• _Data for this task_:
⟨

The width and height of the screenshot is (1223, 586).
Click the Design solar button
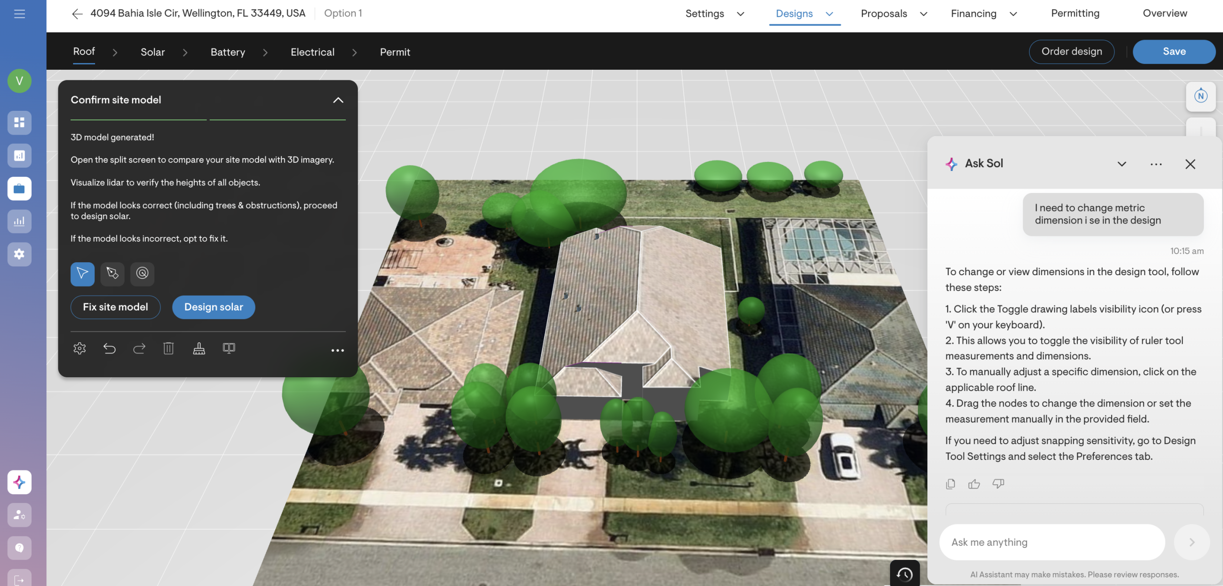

⟩
⟨

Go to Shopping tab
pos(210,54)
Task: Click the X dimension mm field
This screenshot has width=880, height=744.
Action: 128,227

⟩
⟨

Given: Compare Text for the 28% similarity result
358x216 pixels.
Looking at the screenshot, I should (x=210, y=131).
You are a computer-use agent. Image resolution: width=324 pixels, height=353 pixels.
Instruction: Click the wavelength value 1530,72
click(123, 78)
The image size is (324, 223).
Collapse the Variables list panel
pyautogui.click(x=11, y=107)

⟩

• _Your task_: Find where the line with "The width and" sits in the material above, then copy exactly from it through the line with "Click the Design solar button". Add no other line.

• _Solution to this exercise_:
The width and height of the screenshot is (1223, 586).
Click the Design solar button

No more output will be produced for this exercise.